Naturally, the movie comes to rest on Swinton’s shoulders in her dual performance. Her work is genuinely fascinating – Julie is unquestionably leading the film, and the contrasting rapport that she develops with Rosalind’s more pensive personality form the basis of the story’s interrogative core. But while Julie might learn individual facts about her mother, The Eternal Daughter is not about these revelations as much as it is about what it means to learn them in the first place, and how this affects her as a person and as an artist. Despite the notion that Swinton is playing two characters, her acting is deliberately and pointedly internal. If The Souvenir and its sequel were explicitly about memory, then this film is about asking questions – not necessarily finding answers, mind you, but peeling back the individual layers. You can always keep going. Julie has come to this house to find out what it “means” to her mother; to assign a meaning to this house and to the memories that come from within it. When Rosalind shares the more harrowing moments of pain and grief that have transpired within it, Julie is taken aback, horrified that she has brought her to this place. But Rosalind tells her that is the wrong reaction – that, in so many words, to assign that article in “a meaning” is incorrect. There is meaning, there is history, and all of it, good and bad, exists at once. A pivotal conversation with Bill toward the end of the film. returns a similar thought. All of these feelings coexist, as indistinct from each other as the harrowing, disquieting sensations that Julie (and Julie alone, apparently) feels as she wanders through the hotel. And that, maybe, is the scariest idea of all.

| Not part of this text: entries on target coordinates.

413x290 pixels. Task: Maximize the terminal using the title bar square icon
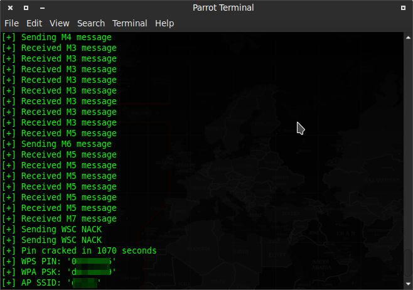click(x=26, y=8)
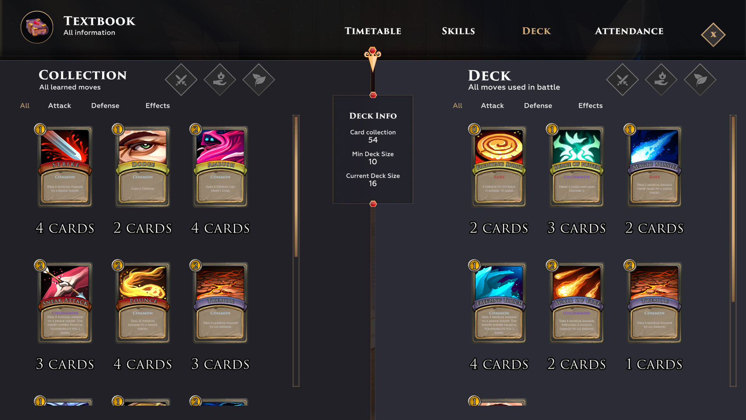The width and height of the screenshot is (746, 420).
Task: Select the Strike card in Collection
Action: click(65, 166)
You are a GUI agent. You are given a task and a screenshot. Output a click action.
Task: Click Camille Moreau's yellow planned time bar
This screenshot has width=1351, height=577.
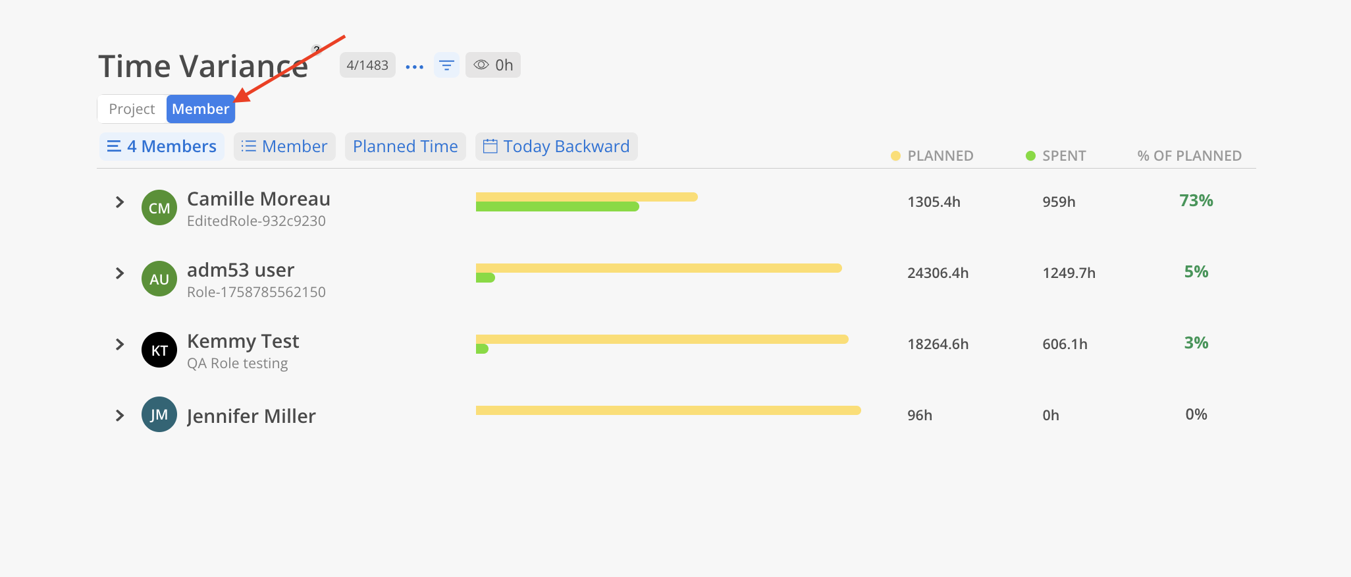coord(586,197)
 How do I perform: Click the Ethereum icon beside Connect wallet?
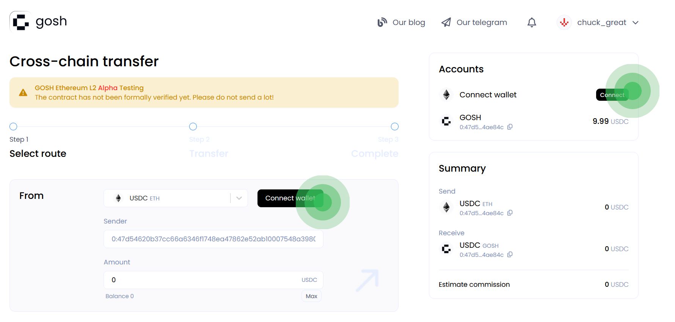[x=446, y=95]
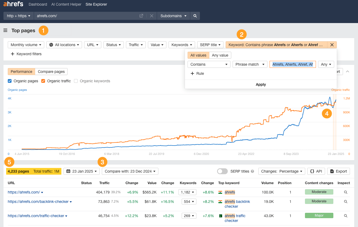
Task: Expand the Changes: Percentage dropdown
Action: point(282,171)
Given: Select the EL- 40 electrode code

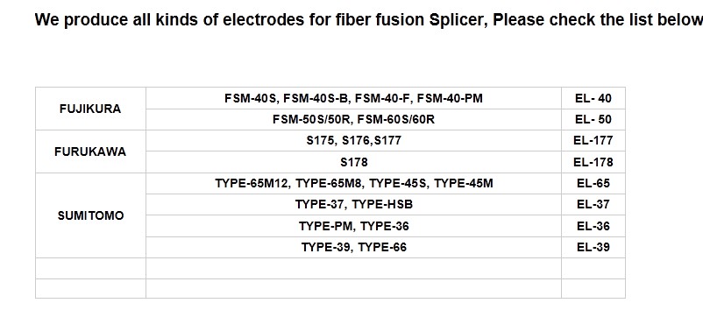Looking at the screenshot, I should [x=593, y=98].
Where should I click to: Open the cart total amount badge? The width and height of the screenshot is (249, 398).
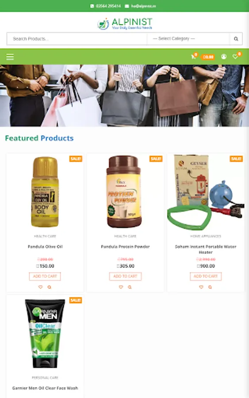coord(208,57)
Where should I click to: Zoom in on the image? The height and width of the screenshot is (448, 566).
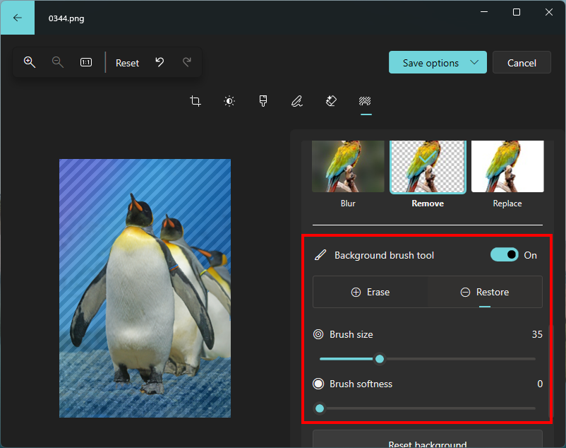(30, 62)
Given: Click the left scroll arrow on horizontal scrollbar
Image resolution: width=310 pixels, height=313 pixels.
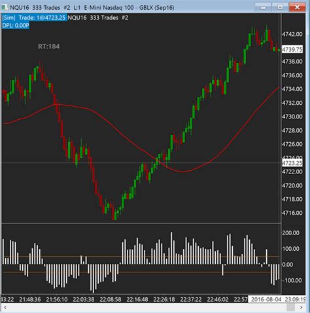Looking at the screenshot, I should point(5,307).
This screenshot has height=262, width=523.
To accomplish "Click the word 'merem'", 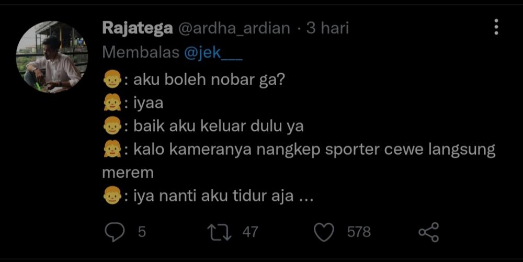I will [128, 173].
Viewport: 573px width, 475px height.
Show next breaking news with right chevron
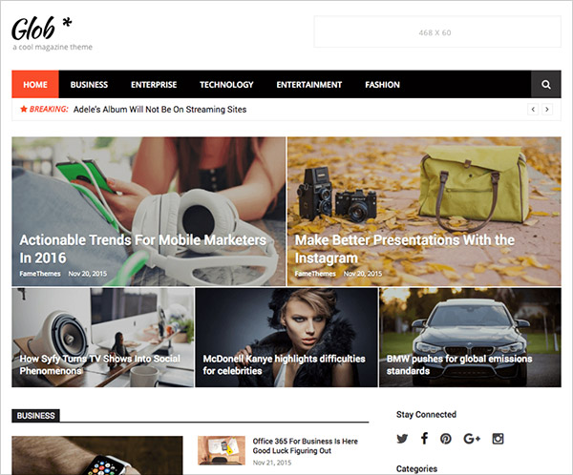point(547,109)
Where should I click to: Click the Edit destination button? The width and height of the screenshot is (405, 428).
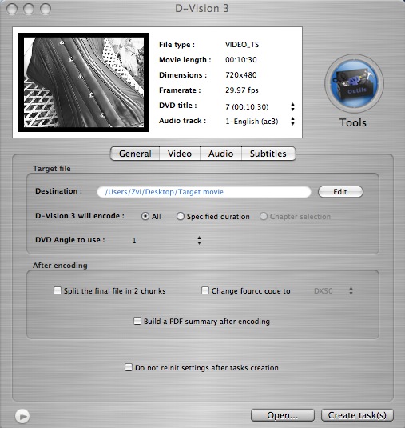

She is now left with the lingering mystery of what she actually intends to do, now that she’s received these stories she sought and has to translate them into her work. In a sense, everything is passing down to her with the passage of time, becoming a custodian of this past, alone with it. The Eternal Daughter communicates in such misty, ghostly wisps that this idea settles in pretty easily, to the point where a quasi-climactic reveal, intended to sharpen Hogg’s points, plays as a tad redundant. This film is not as extraordinarily, deeply, overwhelmingly revealing as the two Souvenir movies, and thus, can’t sustain bigger flourishes or gestures as easily. It’s not quite as strong or as encompassing. But it’s still an engaging and even fundamental complement to what’s come before it. Hogg has asked what it means to turn deeply personal experiences into art that others can connect to, but what happens when we move a level further, and ask about the influence of others in those very experiences? If one is trying to figure out exactly where they end and someone else begins in that process, they will fail. And here – within this faintly otherworldly setting; within the contours of Ed Rutherford’s cinematography that’s somehow vividly hyperreal and distantly foggy at once; and within the quietly astonishing interplay created by Swinton’s performance(s) – we see that internal struggle realized with searching deliberation.